Un appello dei centri sociali del nord-est per costruire sabato 30 gennaio iniziative di solidarietà a Dana e a chiunque sia recluso nelle carceri italiane. La popolazione carceraria sta pagando il prezzo più alto della restrizione di diritti e tutele legata alla gestione della crisi pandemica.
È passata quasi una settimana dall’inizio dello sciopero della fame da parte di Dana, storica portavoce del movimento No Tav, che chiede, insieme ad altre detenutǝ che stanno scioperando con lei, di ripristinare le ore di colloquio con i famigliari e degli interventi immediati vista la grave situazione che si sta vivendo a causa del covid-19 all’interno delle carceri.
Ci stringiamo a Dana e le esprimiamo tutta la nostra solidarietà e vicinanza
sperando di poterla riabbracciare presto.
Non possiamo non pensare a tuttǝ lǝ detenutǝ che in questi mesi di pandemia si
sono vistǝ privare ulteriormente dei pochi diritti che ancora sono garantiti.
Nel weekend immediatamente successivo al primo lockdown in molte carceri
italiane sono scoppiate proteste che chiedevano interventi concreti per
garantire la sicurezza sanitaria, già messa a dura prova dalla situazione di
sovraffollamento che vede la presenza di più di sessantamila detenutǝ in tutta
Italia a fronte di meno di cinquantamila posti letto effettivi.
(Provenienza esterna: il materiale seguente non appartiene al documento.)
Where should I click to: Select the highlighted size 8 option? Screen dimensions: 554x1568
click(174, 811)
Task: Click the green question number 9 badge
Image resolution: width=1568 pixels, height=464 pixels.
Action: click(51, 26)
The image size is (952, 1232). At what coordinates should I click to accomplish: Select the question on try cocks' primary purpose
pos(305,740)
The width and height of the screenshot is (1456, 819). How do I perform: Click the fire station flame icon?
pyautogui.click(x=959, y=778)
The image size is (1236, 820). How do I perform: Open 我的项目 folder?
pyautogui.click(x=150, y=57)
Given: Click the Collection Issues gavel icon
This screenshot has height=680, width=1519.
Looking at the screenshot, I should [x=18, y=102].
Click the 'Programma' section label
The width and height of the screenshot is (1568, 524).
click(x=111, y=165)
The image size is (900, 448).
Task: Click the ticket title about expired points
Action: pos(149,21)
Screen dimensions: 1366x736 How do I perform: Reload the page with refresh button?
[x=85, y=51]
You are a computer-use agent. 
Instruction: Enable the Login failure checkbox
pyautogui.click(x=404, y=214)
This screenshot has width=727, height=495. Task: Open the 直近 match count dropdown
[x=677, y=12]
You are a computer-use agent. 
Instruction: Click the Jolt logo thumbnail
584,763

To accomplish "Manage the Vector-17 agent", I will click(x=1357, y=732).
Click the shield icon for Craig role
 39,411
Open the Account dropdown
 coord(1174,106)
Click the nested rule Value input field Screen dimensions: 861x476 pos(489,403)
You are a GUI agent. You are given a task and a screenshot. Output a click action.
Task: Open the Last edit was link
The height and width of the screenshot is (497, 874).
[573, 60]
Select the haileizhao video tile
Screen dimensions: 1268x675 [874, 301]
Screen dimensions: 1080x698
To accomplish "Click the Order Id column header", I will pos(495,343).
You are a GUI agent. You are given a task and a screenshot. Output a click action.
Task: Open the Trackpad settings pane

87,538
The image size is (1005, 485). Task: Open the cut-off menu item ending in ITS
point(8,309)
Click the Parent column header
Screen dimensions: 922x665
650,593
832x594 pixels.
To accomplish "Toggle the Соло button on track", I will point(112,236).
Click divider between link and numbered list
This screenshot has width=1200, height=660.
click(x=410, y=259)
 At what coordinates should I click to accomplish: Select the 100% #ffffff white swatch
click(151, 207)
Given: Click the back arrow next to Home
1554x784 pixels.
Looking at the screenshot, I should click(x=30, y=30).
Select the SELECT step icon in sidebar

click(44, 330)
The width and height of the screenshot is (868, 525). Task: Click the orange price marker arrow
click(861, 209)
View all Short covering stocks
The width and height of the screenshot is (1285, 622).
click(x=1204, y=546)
Da un giorno all’altro il lockdown ha portato alla sospensione di tutte le
visite, comprese quelle di insegnanti, volontariǝ e responsabili delle attività
lavorative che garantiscono la possibilità ai detenutǝ di poter aspirare a un
reinserimento nella società, quello per cui in teoria le carceri dovrebbero
servire in un paese che sarebbe garantista. Sono morti 13 detenuti solo nei
giorni delle rivolte (ben 9 sono morti nel carcere di Modena!) e in quelli
immediatamente successivi: morti imputate ad overdose e sulle quali non è mai
stata aperta un’inchiesta e si è fatto finta di non vedere le responsabilità
delle forze dell’ordine.
È di poco più di una settimana fa la notizia della condanna, a carico di un
agente della polizia penitenziaria, per il reato di tortura, contestato per la
prima volta ad un membro delle forze dell’ordine. Come è possibile che in
questo panorama non ci siano responsabili per le decine di morti nelle carceri
da inizio pandemia? Fino ad oggi si sono verificati migliaia di contagi e un
numero non precisato di morti a causa del Covid-19, decine di persone sono
morte senza garanzie, diritti e nell'impunità totale dei responsabili.
Dopo quasi un anno di pandemia ancora non ci sono stati interventi, come invece
accaduto altri Paesi: amnistie, indulti e sconti di pena per ridurre
l’affollamento, se non in una misura insignificante.
Ancora non ci si è posti di mettere in atto un piano di vaccinazione per
detenutǝ e reclusǝ per garantire la loro sicurezza, visto che sono sotto la
responsabilità dello stato, come molte associazioni stanno chiedendo nel nostro
paese e non solo.
«Il grado di civiltà di un paese si vede dalle sue carceri» diceva Voltaire; in
quelle italiane in questo momento è come se vigesse la pena di morte senza
processo.
Se nel caso delle carceri almeno c’è stata, grazie alle rivolte dei detenutǝ e
alle iniziative di famigliari e solidali, la possibilità di avere informazioni,
per quanto marginali su quello che sta accadendo, non è così per gli otto Cpr
italiani in cui sono detenute, in situazioni disumane e illegali, centinaia di
persone a cui non sono garantiti i più elementari diritti.
Per questo facciamo appello a tutta la cittadinanza per costruire, sabato 30 gennaio
2021, dei presidi fuori dalle carceri per far sentire la nostra solidarietà a
chi è recluso e per chiedere:
- indulto subito per tuttǝ
- istituzione del garante dei diritti dellǝ detenutǝ in tutte le città
- misure preventive non carcerarie per i reati minori
- priorità all’accesso ai vaccini a tutta la popolazione carceraria.